* [About this task]: The range starts at the line containing "The image size is (357, 220)." and ends at the last line of the records below. Reproduce those lines exactly.

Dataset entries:
※ ※ ※
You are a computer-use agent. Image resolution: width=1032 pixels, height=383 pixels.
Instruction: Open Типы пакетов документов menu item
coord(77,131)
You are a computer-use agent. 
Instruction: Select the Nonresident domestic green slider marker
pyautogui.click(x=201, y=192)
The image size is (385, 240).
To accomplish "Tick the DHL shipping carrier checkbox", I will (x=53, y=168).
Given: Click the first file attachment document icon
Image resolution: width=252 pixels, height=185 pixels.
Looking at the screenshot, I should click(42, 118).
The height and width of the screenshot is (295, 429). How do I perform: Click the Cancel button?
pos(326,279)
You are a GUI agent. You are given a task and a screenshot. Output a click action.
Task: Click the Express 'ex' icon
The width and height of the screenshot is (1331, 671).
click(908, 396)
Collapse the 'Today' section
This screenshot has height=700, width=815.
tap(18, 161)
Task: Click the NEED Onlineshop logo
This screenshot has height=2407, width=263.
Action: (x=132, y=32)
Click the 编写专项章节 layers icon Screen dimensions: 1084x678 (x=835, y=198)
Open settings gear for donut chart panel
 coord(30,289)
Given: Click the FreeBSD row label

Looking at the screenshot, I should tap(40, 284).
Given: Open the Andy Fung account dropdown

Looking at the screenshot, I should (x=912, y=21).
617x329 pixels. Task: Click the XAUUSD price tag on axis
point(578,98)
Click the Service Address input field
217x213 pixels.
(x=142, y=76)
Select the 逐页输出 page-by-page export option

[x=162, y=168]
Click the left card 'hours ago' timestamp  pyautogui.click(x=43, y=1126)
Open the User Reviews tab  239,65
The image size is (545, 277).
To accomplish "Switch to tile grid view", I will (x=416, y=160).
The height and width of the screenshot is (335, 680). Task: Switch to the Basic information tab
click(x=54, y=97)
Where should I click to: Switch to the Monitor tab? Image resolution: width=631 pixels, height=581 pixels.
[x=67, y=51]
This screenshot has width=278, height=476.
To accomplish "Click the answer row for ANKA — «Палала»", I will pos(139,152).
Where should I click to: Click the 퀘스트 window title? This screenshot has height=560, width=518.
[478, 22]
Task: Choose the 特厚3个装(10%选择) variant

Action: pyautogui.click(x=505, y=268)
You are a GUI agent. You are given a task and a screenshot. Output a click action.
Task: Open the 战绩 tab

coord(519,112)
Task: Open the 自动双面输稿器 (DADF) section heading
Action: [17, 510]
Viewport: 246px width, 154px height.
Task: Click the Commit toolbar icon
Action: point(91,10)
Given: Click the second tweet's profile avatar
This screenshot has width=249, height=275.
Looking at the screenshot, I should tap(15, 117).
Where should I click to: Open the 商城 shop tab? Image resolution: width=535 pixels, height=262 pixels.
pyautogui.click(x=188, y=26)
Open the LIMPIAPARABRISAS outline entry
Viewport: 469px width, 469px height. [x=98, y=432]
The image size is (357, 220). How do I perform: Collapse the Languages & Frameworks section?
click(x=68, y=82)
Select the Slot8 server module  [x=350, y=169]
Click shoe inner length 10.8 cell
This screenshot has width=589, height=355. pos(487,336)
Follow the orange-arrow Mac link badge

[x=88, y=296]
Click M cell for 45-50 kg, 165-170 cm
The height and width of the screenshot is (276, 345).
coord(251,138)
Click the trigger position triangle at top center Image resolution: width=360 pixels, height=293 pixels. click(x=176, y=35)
※ ※ ※
* [Output for this task]:
The image size is (357, 220). How do I perform: Collapse the Languages & Frameworks section?
click(x=68, y=82)
Select the Slot8 server module  [x=350, y=169]
Click shoe inner length 10.8 cell
This screenshot has width=589, height=355. pos(487,336)
Follow the orange-arrow Mac link badge

[x=88, y=296]
Click M cell for 45-50 kg, 165-170 cm
The height and width of the screenshot is (276, 345).
coord(251,138)
Click the trigger position triangle at top center Image resolution: width=360 pixels, height=293 pixels. click(x=176, y=35)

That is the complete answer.